9. Limitation of Liability of Adviser
In consideration of the Adviser's undertaking to render the services
described in this Agreement, the Trust on behalf of the Funds, agrees that the
Adviser shall not be liable under this Agreement for any loss suffered by the
Trust, the Funds or their shareholders, in connection with the performance of
this Agreement, provided that nothing in this Agreement shall be deemed to
protect or purport to protect the Adviser against any liability to the Trust,
the Funds or their shareholders to which the Adviser would otherwise be subject
by reason of willful misfeasance, bad faith or gross negligence in the
performance of its duties under this Agreement.
10. Duration, Amendment and Termination
(a) Subject to prior termination as provided in sub-section (d) of this
Section 10, this Agreement shall continue in effect until April 30,
2004 and for successive annual periods thereafter, but only so long as
the continuance after such initial two year period shall be
specifically approved at least annually by vote of the Board of
Trustees or by vote of a majority of the outstanding voting securities.
(b) This Agreement may be modified by the written agreement of the
Adviser, and the Trust on behalf of any Fund, such consent on the part
of each Fund to be authorized by vote of a majority of the outstanding
voting securities of that Fund if required by law. The execution of any
such modification or amendment by a party shall constitute a
representation and warranty to the other parties that all necessary
consents or approvals with respect to such modification or amendment
have been obtained.
(c) In addition to the requirements of sub-sections (a) and (b) of this
Section 10, the terms of any continuance, modification or amendment of
the Agreement must have been approved by the vote of a majority of
those Trustees who are not parties to such Agreement or interested
persons of any such party, cast in person at a meeting called for the
purpose of voting on such approval.
(d) The Trust may, at any time, upon sixty (60) days' prior written
notice to the Adviser, terminate this Agreement as to any Fund, without
payment of any penalty, by action of its Board of Trustees, or by vote
of a majority of that Fund's outstanding voting securities. The Adviser
may, at any time, upon sixty (60) days' prior written notice to the
Trust, terminate this Agreement, without payment of any penalty.

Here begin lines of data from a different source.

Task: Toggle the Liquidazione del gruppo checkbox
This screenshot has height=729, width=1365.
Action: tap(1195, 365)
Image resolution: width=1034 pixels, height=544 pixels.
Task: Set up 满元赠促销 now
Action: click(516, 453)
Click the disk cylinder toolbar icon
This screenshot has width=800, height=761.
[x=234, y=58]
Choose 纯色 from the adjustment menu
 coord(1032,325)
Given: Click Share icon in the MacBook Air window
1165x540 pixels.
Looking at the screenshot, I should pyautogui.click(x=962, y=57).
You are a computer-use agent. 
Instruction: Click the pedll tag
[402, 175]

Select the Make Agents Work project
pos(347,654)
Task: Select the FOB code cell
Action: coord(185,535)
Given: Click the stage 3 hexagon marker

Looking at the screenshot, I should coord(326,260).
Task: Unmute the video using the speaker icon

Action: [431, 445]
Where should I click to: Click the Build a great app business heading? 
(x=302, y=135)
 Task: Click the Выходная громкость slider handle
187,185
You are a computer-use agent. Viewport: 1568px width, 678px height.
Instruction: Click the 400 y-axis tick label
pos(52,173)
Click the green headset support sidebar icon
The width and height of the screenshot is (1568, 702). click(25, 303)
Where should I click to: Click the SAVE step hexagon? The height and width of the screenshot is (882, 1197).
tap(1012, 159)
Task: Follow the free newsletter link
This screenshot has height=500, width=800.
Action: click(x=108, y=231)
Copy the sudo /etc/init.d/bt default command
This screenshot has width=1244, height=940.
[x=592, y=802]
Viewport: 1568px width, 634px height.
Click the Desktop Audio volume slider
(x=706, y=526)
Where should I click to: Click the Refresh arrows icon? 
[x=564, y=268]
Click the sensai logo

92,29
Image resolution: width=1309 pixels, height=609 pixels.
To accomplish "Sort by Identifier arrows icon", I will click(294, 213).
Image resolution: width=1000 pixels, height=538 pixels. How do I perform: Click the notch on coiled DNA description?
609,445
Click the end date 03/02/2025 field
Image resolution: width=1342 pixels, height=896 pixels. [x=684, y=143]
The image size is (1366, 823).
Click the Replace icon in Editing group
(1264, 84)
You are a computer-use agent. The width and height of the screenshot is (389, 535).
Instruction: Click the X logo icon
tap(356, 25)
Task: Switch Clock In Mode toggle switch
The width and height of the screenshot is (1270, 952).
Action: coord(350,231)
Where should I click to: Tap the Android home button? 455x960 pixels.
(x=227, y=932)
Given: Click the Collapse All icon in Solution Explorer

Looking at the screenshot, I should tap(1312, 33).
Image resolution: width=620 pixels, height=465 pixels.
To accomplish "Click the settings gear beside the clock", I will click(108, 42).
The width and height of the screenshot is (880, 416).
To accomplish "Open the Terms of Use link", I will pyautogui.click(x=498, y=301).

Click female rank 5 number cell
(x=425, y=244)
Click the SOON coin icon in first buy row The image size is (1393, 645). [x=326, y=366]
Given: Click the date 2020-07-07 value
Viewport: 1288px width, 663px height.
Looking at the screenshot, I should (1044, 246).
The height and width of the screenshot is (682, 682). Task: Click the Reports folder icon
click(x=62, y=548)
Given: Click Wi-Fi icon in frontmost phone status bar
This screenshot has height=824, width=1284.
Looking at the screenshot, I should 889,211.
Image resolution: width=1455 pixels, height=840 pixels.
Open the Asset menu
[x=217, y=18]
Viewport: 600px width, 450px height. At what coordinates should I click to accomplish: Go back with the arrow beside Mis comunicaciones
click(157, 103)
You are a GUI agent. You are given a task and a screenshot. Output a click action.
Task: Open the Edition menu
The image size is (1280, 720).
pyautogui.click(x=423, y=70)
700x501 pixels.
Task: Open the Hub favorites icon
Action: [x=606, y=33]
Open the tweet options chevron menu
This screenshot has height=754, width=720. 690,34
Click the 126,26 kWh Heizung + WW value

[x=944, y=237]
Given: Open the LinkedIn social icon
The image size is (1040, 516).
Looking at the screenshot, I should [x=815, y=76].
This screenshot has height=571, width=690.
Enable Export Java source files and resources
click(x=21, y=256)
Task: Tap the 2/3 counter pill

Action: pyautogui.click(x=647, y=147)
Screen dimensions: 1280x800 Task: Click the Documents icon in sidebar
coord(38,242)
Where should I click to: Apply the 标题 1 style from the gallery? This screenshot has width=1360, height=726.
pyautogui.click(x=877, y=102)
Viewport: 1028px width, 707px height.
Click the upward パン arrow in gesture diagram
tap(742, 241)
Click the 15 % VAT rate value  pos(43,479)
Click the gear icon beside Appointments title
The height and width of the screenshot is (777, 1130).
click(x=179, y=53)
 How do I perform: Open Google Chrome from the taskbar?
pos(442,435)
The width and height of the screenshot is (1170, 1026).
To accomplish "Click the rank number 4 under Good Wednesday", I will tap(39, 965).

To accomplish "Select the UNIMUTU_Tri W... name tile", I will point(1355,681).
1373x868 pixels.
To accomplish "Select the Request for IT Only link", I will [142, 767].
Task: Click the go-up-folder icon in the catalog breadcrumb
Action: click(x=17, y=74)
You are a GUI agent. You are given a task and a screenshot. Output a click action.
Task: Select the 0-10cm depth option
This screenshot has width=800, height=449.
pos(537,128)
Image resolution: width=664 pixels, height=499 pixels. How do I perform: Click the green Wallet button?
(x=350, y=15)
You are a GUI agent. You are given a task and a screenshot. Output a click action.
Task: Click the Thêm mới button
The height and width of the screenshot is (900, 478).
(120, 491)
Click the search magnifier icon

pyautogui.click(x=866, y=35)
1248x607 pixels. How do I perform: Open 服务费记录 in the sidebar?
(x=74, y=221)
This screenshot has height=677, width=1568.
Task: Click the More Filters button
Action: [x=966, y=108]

(e) This Agreement shall terminate automatically in the event of its
assignment.
(f) Termination of this Agreement shall not relieve the Adviser from
any liability or obligation in respect
3
of any matters, undertakings or conditions which shall not have been
done, observed or performed prior to such termination. All records of
the Trust in the possession of the Adviser shall be returned to the
Trust as soon as reasonably practicable after the termination of this
Agreement.
11. Disclaimer of Shareholder Liability
The Adviser understands that the obligations of the Trust under this
Agreement are not binding upon any Trustee or shareholder of the Trust
personally, but bind only the Trust and the Trust's property. Each Fund shall be
liable only for its own obligations and shall not be liable for the obligations
of any other Fund hereunder.
12. Use of Name "Boston Advisors"
The Trust agrees that in the event that neither the Adviser nor any of
its affiliates acts as an investment adviser to the Trust, the name of the Trust
and each Fund will be changed to one that does not contain the name "Boston
Advisors" or otherwise suggest an affiliation with the Adviser.
13. Miscellaneous
(a) The terms "vote of a majority of the outstanding voting
securities," "assignment," and "interested persons," when used herein,
shall have the respective meanings specified in the 1940 Act as now in
effect or as hereafter amended.
(b) The captions in this Agreement are included for convenience of
reference only and in no way define or delimit any of the provisions
hereof or otherwise affect their construction or effect.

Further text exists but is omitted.